二十二時三分。スマホがテーブルの上で震えた。もちろん透くんだった。一度で電話をとってしまったら、ずっと待っていたかのように思われるかもしれないなどという変な意識をして、テーブルの上で大きな音を鳴らし続けるスマホをただひたすら眺めていたが、やっぱり透くんと話したいという気持ちはどう頑張っても抑えきれず、結局電話をとった。
「もしもし、透くんこんばんは」
「もしもし茶子さん。どうもこんばんは」
話し始めて四十分ほど経っただろうという時に、透くんが唐突に言った。
「茶子さん、今、外は見られますか」
「ええもちろん、でもどうして?」
慌ててベランダの方へ駆けつけた。
「空を見てくださいよ、空」
そこには今までに見たこともない大きさで、もしかしたら触ることができそうなほど近くに輝いているまんまるの月があった。
「あら、今日は満月なのかしら」
「そうみたいです。それに、今夜は数年に一度のスーパームーンのようで、地球と月が最接近する日なのだそうです」
初めて聞くスーパームーンという単語の響きに、また少し透くんが私の世界を広げてくれたような気がした。それと、透くんと共通して知るものが増えたことに嬉しさがこみ上げ、鼓動が速まっていった。

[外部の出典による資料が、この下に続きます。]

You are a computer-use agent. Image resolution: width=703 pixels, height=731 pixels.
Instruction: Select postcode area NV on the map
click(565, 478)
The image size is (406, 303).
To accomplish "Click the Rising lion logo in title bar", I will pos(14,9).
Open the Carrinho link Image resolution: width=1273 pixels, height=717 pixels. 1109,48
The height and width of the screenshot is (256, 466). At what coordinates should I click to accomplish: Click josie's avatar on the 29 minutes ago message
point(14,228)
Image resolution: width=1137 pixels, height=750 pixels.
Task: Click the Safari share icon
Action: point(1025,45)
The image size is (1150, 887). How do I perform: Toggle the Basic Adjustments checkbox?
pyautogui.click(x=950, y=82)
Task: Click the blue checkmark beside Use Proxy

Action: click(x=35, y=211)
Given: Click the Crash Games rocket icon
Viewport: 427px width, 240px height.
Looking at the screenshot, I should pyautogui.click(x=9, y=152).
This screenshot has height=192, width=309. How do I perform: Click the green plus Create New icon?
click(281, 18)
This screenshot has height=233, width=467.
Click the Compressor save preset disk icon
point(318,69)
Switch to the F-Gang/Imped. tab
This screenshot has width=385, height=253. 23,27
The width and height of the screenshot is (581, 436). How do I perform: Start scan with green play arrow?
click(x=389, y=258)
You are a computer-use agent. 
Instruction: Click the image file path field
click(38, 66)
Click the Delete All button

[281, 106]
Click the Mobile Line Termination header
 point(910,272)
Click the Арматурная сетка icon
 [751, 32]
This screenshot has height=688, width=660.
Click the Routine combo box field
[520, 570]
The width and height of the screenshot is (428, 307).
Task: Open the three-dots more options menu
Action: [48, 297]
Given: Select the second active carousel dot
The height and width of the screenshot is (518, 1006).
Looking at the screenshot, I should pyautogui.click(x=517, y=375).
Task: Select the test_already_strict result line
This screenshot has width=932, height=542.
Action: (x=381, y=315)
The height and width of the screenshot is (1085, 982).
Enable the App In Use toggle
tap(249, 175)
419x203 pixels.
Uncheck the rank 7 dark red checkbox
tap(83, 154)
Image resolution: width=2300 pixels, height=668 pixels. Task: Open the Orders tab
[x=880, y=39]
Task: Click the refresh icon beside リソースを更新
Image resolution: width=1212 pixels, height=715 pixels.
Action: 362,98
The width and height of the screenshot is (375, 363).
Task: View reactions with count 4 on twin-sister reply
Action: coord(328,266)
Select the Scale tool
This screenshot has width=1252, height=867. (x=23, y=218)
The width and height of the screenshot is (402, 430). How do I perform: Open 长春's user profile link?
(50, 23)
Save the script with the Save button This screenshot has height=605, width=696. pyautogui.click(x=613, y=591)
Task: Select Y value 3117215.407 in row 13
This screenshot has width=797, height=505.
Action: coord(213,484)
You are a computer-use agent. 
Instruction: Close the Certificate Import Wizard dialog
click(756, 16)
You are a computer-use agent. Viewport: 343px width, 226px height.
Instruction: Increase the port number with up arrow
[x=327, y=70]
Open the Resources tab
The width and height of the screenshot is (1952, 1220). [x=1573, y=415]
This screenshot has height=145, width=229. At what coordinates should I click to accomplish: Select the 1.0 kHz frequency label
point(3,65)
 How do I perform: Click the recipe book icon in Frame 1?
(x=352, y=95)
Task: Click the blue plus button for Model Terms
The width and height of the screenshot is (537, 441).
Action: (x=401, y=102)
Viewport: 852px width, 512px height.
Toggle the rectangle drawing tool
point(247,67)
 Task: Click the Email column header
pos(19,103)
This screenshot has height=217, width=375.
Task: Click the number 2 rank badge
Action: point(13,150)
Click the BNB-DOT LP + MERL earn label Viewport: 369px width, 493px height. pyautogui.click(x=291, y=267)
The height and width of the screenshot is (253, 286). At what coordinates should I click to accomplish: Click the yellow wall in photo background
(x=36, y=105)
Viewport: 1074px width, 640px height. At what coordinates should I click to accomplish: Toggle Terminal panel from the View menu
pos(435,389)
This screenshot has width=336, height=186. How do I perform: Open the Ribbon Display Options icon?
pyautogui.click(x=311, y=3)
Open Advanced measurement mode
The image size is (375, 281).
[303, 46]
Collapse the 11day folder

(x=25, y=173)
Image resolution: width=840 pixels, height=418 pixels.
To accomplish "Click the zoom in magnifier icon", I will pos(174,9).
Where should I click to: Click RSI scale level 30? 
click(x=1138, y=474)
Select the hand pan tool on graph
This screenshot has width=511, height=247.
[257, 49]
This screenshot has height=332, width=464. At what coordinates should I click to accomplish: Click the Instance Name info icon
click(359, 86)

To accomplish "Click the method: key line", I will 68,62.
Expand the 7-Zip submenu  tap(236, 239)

「スーパームーンって、とても素敵な名前なのね。本当に、今夜は月が綺麗ね」
私がそう言うと、透くんは黙り込んでしまった。
そして、月が雲で隠れた。
「どうしたの?」
問いかけるも返事はない。電波が悪くなってしまったのだろうかと自分のスマホを疑いはじめた時、向こう側から、か細い声が聞こえた。
「すみません」
「え?」
「すみません、僕って本当に情けなくてかっこ悪い男ですね」
「急にどうして?」
私が質問してから数秒間、深く呼吸をとる音が聞こえた。
「自分で言う勇気が無くて、どうしたら茶子さんから言って貰えるのだろうかと考えて、僕、ちょっと仕組んだんです。でも、その言葉を聞けたからといって茶子さんの本当の気持ちがわかる訳でもなければ、僕の気持ちが伝わるわけでもない。だから、自分で言うことにします」
そう彼が言った時、隠れていた月が顔を出した。
「本当に、月が綺麗ですね」
私の頭ではその言葉の意味を理解するのに少々の時間を要した。これは確か、前に透くんから教えてもらった、有名な日本語訳だったことを思い出した。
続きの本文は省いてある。